Knee problems are the cause of millions of doctor visits a year. When you think about it, it's no wonder there are so many knee injuries when you consider the amount of stress we place upon the knee. It is estimated that when you jump up and down, you actually put between seven and ten times your body's weight on your knees. The knee is constructed to allow you to bend, by using ligaments ( tough bands of tissue connecting bone to bone) but when you bend too much or in the wrong way, you can tear a ligament or one of the cushioning cartilages in the knee called a meniscus.
There are several large groups of knee problems that can cause pain with everyday activity or with more vigorous exercise. They include:
- Meniscus injury or tears
- Ligament injury ( e.g. -- an ACL tear )
- Degenerative joint disease due to wear and tear ( e.g. – osteoarthritis )
- Congenital deformities and inherited diseases
The most common knee injury that cause younger patients to seek surgical treatment is a torn meniscus. The medial meniscus (on the inside of your knee) is more commonly injured than the lateral (on the outside of your knee) meniscus. Common symptoms of a torn meniscus include intermittent or constant inability to straighten out your knee completely or aching and swelling during and after athletic activity. Failure to get a torn meniscus treated may lead to significant injury to the cartilage covering of the two major bones forming the knee joint (e.g. – the thigh bone-femur and the shin bone-tibia).
One increasingly common injury to the knee is the ACL (anterior cruciate ligament) tear. The ACL is the tough ligament that connects the back of the femur to the front of the tibia. Some expert feel ACL tears are on the rise because kids are playing demanding sports such as soccer, basketball and volleyball. Another common cause on ACL injury is skiing accidents.

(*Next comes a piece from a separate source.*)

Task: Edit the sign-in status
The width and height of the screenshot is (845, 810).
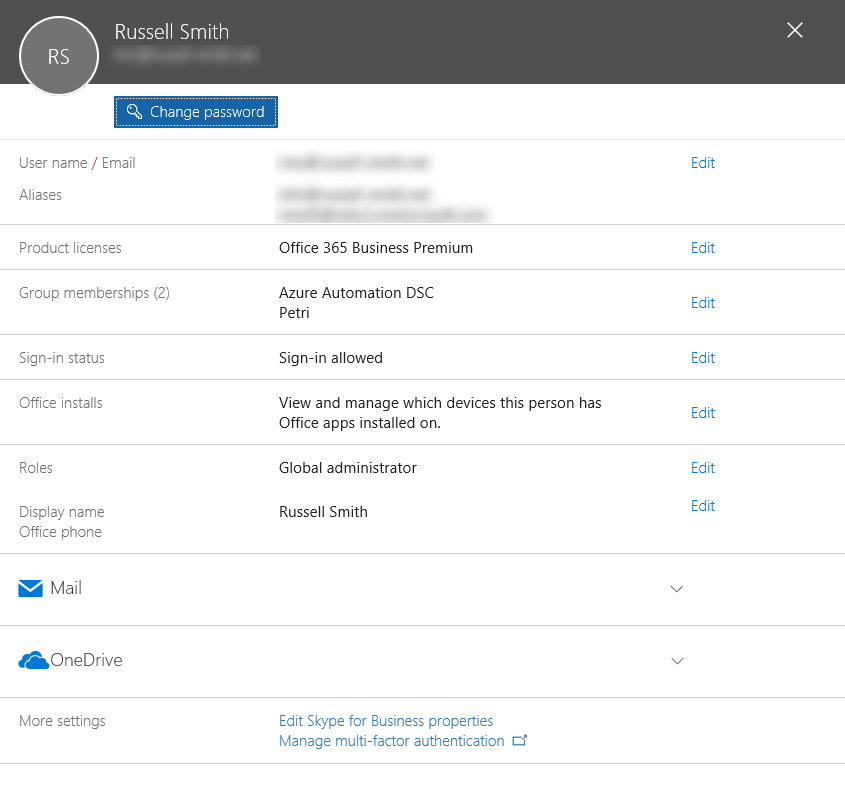Action: (702, 357)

So how do you avoid an ACL tear? Experts say decrease the stress on the knee. Athletes are encouraged to make soft, silent landings, with toe-to-mid foot rocking. Keep the knees flexed and don't let them bow in or out. Keep the chest over the knees. Strengthening specific thigh muscle groups may offer significant protection against ACL injury. For a much more extensive discussion of this subject you might try this link --www.orthop.washington.edu/faculty/Simonian/aclsurgery/01/.
If you ski, then be sure to have up-to-date bindings that release in multiple directions. Bindings should be backed off to minimum tension at the end of each season, adjusted by a professional regularly, and kept properly lubricated. Do not tighten your bindings release settings beyond your skill and strength level!
Knee pain due to degenerative joint disease or osteoarthritis occurs through the wear and tear of everyday use over a period of years. It can be accelerated by a prior injury to the knee cartilage, an untreated knee injury such as a torn meniscus, and by being chronically overweight. If the cartilage covering the bones in the knee is injured, it unfortunately heals very poorly compared to an injury to say your skin. It is important to minimize current and preventable causes of cartilage injury since modern medicine has few workable solutions for severe degenerative arthritis short of joint replacement.
There are a group of medical diseases that can also cause arthritis. They include problems as diverse as gout, lupus, Lyme disease, and psoriasis . For an extensive discussion about arthritis in easy to understand terms try: www.orthop.washington.edu/arthritis
Chrondromalacia is a common cause of anterior knee pain with activities such as walking, running, or climbing stairs. It often is not preceded by an injury and most commonly occurs in younger women. Avoidance of excessive knee stresses with the knee flexed and strengthening the thigh muscle groups often provides relief without surgery.